* _Stored data entries_:
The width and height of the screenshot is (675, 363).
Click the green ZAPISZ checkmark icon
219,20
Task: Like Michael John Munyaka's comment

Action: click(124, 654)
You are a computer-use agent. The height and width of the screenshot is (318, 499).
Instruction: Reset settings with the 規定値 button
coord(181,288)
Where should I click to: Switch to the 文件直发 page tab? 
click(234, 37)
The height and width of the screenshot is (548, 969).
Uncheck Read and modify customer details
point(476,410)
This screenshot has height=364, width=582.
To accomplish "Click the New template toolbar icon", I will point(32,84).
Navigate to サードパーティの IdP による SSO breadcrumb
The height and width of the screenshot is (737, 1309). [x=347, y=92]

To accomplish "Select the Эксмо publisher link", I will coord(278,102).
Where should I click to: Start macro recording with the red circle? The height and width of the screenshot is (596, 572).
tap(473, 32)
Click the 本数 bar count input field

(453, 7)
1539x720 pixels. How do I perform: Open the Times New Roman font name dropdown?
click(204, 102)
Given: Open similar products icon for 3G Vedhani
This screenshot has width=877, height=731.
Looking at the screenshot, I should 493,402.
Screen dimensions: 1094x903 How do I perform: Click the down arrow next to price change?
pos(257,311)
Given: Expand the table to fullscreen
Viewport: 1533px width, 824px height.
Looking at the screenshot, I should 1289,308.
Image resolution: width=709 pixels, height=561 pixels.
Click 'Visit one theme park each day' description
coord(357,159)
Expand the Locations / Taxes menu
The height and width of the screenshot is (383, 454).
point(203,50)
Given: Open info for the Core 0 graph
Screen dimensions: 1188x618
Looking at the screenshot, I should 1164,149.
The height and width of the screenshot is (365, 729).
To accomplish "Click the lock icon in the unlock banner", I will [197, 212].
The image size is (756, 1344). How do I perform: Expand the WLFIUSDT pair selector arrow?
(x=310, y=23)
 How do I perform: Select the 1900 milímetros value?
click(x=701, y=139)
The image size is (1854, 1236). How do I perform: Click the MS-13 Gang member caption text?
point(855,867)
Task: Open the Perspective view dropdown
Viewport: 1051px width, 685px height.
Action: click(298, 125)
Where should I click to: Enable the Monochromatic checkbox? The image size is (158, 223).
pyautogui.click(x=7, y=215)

* _ASSIGNED TASK_: Make a tally of the lines in this data that include the string "accomplish", and answer with that tally alone.

* _ANSWER BELOW_: 3